§ Entries taken from a collection:
*** Block opens ***

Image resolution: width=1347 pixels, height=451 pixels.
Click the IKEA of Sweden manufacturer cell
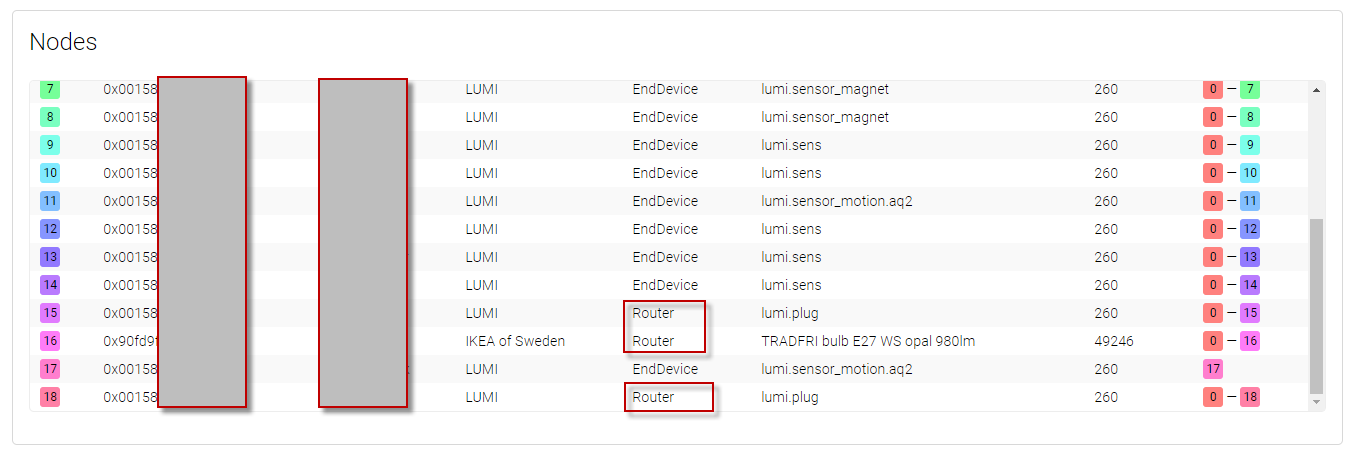click(515, 341)
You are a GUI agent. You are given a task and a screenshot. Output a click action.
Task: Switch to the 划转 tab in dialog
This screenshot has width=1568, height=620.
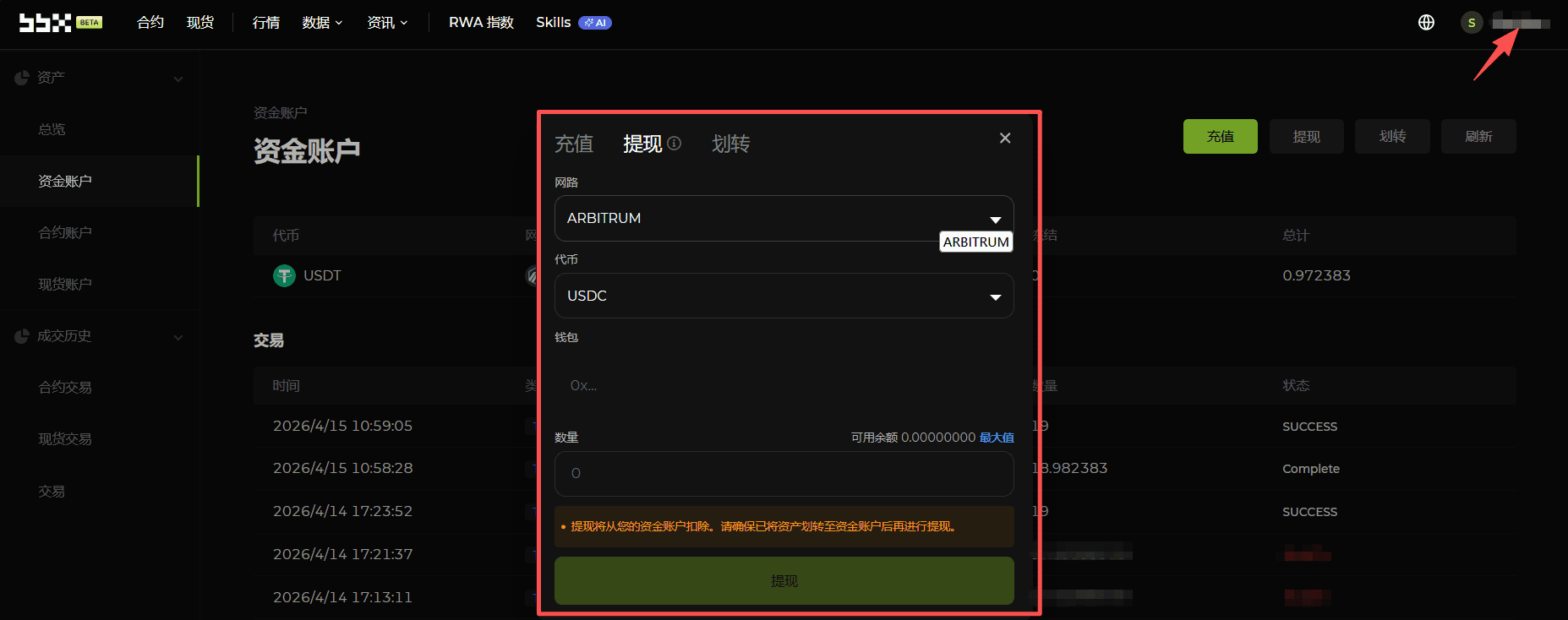730,144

*** Block closes ***

§ GOAL OF THE EXERCISE:
For this exercise, transcribe the data above line by line, exactly, with pictures omitted.

§ EXERCISE ANSWER:
Image resolution: width=1347 pixels, height=451 pixels.
Click the IKEA of Sweden manufacturer cell
click(515, 341)
You are a GUI agent. You are given a task and a screenshot. Output a click action.
Task: Switch to the 划转 tab in dialog
This screenshot has width=1568, height=620.
730,144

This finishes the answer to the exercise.